Exercise prompt ▸
Write out the data word for word, taking care that no picture is carried over.

Data extract ▸
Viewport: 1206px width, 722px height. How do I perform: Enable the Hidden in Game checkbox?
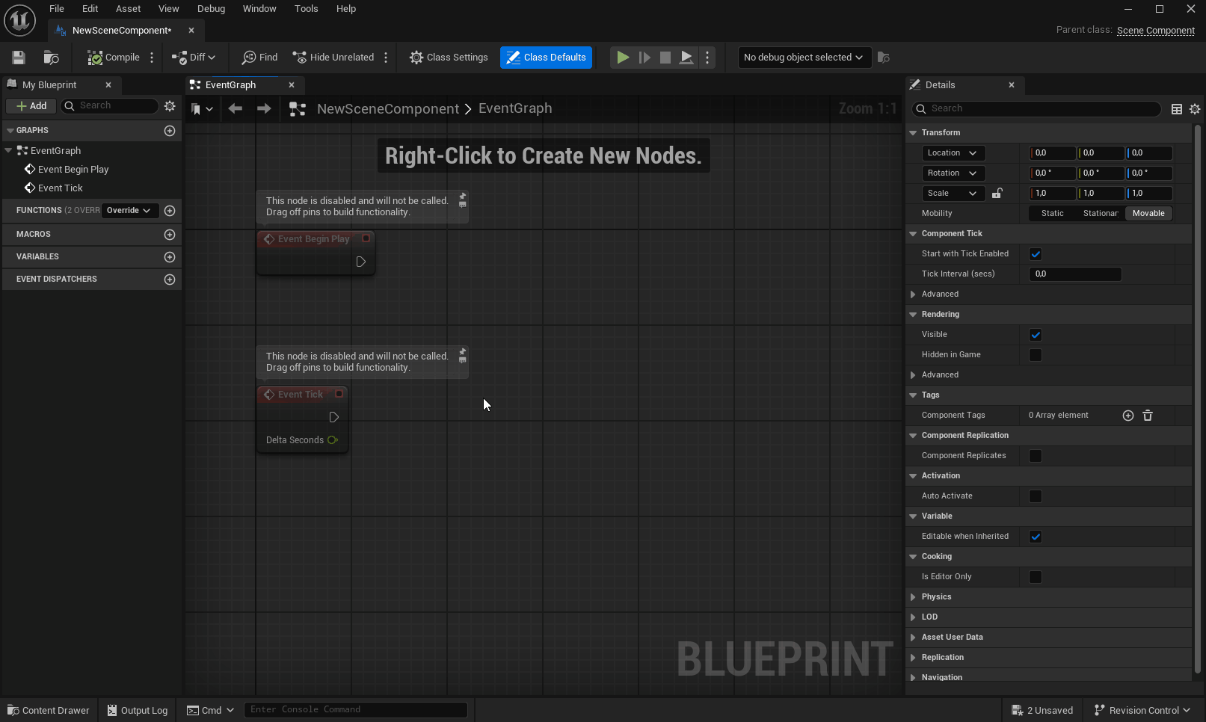[x=1036, y=355]
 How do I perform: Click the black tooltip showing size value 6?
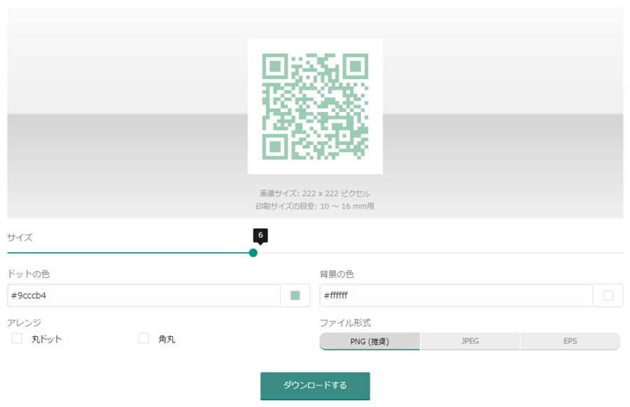[x=260, y=235]
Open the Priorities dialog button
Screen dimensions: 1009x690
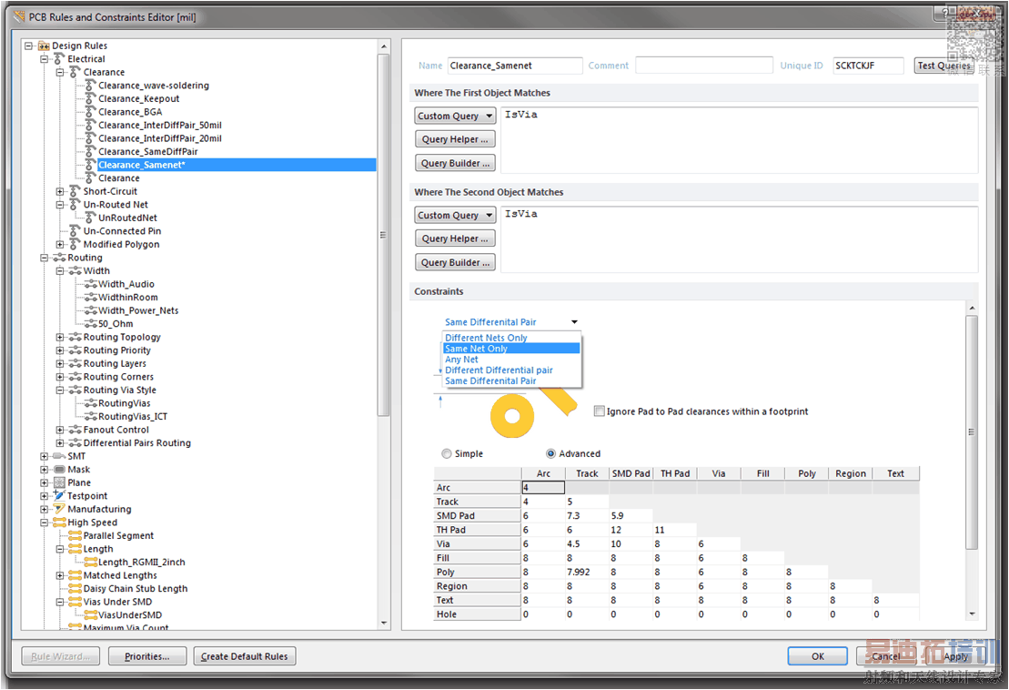[x=146, y=656]
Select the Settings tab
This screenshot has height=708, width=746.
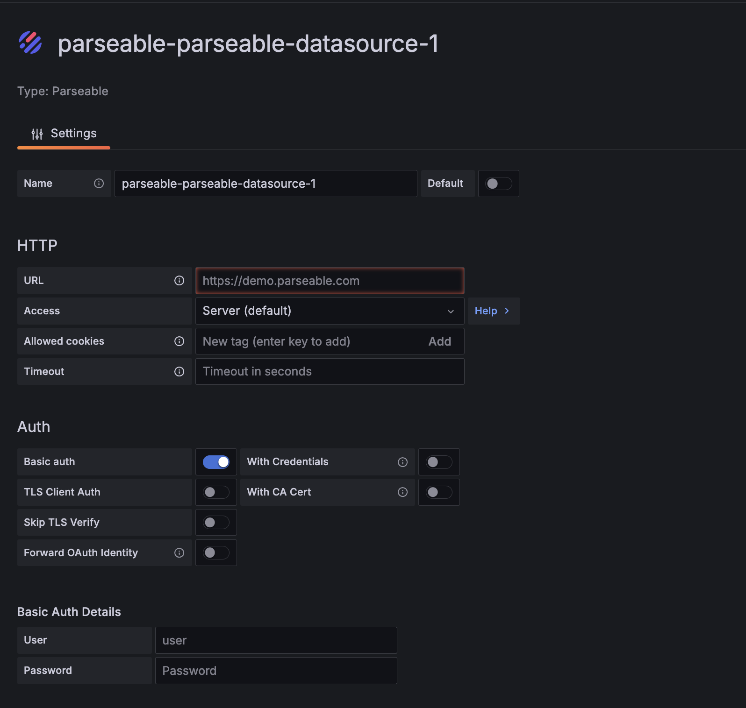(x=64, y=134)
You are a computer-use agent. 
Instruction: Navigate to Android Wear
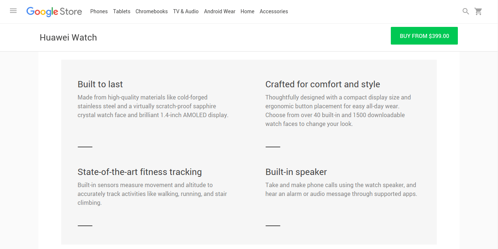click(220, 11)
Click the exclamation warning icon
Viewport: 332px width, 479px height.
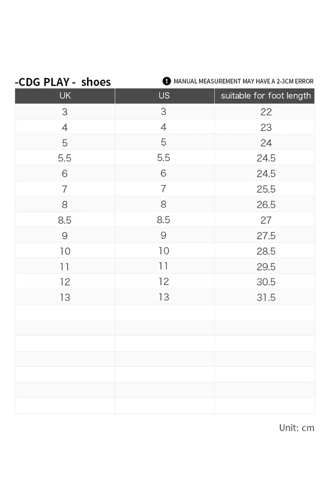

Solution for this exercise ▸
Viewport: 1206px width, 722px height. How do I perform: Enable the Hidden in Game checkbox?
[x=1036, y=355]
 How do I perform: Click the black tooltip showing size value 6?
[x=260, y=235]
Open the Priorities dialog button
Screen dimensions: 1009x690
[x=146, y=656]
Select the Settings tab
This screenshot has height=708, width=746.
(x=64, y=134)
You are a computer-use agent. 
Instruction: Navigate to Android Wear
click(220, 11)
Click the exclamation warning icon
Viewport: 332px width, 479px height.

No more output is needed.